April 19, 1862, at the age of eighty-six, he died at St. Andrews, Ontario, where he had lived as a boy.
In recognition of his explorations of the Fraser River, Fraser was offered knighthood, but his limited means prevented his acceptance. It is said, however, that one reason for his refusal was that he believed that he was entitled to be Baron Lovat, as the nearest relative of the noted Lord Lovat, of whom I have spoken.
Simon Fraser was one of the intrepid explorers and hardy pioneers of the Pacific Northwest, men who found the way and showed others where and how to follow. The armies of occupation and of civilization followed slowly on. In a few years he was succeeded by the great leaders and successful furtraders of the Hudson's Bay Company. At the old, the original Vancouver, on the Columbia River, came and ruled. Dr. John McLoughlin, the Father of Oregon, James Douglas, afterwards knighted, and Peter Skene Ogden, all held in grateful memory in Oregon and Washington.

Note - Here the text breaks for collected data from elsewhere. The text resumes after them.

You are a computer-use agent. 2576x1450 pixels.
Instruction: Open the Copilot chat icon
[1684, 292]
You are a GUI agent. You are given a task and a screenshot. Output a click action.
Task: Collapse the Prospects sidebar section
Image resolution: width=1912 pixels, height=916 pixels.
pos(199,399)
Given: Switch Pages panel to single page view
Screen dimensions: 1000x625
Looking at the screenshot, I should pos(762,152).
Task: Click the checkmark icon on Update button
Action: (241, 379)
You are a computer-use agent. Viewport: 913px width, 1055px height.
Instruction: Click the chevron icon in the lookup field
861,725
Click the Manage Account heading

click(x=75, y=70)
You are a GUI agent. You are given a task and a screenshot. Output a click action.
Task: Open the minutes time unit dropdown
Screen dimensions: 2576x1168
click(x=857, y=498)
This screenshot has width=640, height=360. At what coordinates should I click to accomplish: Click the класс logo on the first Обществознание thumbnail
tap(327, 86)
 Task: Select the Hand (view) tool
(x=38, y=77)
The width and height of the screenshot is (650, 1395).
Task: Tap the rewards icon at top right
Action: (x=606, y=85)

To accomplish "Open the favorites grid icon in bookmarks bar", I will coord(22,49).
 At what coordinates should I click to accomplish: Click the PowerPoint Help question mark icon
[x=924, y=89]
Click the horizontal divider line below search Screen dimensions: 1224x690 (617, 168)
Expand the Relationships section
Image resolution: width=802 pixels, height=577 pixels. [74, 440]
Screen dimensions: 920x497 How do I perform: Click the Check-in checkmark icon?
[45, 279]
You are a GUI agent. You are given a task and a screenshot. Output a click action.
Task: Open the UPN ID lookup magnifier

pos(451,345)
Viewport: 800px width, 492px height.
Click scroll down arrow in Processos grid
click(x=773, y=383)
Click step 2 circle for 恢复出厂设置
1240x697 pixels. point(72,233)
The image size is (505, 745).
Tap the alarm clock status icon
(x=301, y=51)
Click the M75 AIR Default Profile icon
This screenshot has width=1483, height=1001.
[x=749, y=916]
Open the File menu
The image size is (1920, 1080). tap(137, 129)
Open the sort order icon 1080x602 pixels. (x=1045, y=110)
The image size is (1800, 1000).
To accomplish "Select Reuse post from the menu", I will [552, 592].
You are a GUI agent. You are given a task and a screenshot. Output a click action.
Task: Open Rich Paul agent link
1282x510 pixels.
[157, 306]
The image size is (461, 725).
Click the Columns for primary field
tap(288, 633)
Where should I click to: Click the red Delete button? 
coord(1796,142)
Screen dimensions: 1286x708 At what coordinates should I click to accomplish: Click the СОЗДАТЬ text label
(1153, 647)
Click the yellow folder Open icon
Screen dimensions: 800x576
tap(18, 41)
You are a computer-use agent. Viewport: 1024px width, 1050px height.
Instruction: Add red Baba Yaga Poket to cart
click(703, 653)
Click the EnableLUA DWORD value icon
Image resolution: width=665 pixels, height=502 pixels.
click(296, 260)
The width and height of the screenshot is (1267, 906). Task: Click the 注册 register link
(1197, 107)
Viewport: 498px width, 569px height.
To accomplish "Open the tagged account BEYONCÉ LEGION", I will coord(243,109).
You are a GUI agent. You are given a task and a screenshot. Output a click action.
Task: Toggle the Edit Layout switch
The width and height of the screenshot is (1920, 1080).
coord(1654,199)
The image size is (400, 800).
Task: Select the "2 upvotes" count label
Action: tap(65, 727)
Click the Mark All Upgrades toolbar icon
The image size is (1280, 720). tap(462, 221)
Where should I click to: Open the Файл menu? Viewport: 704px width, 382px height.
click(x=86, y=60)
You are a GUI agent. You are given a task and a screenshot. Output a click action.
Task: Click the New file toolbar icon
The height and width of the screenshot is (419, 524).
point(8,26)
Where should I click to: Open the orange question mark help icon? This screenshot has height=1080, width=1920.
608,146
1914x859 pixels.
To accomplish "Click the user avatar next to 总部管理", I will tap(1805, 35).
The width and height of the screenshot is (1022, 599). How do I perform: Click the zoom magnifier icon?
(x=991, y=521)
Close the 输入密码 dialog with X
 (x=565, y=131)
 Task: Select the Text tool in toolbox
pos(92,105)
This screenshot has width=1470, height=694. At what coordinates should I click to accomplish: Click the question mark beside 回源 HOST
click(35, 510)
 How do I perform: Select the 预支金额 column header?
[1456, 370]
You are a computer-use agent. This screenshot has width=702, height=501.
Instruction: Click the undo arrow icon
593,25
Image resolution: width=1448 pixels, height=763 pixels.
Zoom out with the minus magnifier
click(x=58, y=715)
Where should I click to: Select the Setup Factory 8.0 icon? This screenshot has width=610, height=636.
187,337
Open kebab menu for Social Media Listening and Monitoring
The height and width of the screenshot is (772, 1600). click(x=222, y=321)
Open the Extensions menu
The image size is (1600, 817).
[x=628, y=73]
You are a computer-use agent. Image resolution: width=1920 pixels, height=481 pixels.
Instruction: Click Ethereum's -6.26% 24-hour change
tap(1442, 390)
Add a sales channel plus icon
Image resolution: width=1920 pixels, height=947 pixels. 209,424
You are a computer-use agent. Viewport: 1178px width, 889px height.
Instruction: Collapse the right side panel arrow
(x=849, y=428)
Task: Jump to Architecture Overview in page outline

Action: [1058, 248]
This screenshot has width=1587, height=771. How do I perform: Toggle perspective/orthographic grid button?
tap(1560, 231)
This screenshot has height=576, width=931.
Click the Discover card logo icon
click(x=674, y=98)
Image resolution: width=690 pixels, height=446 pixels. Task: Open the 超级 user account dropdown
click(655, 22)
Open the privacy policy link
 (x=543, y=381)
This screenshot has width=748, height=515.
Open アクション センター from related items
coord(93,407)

In this one hundred years since Simon Fraser's exploration of the Fraser River, the whole Pacific Northwest has grown Wonderfully in population and in civilization. The days of centennials, beginning with that of Gray's discovery of the Columbia River, show that while the long ago of this part of the continent is comparatively new, its traditions are those of a hardy, a brave, and an intrepid people.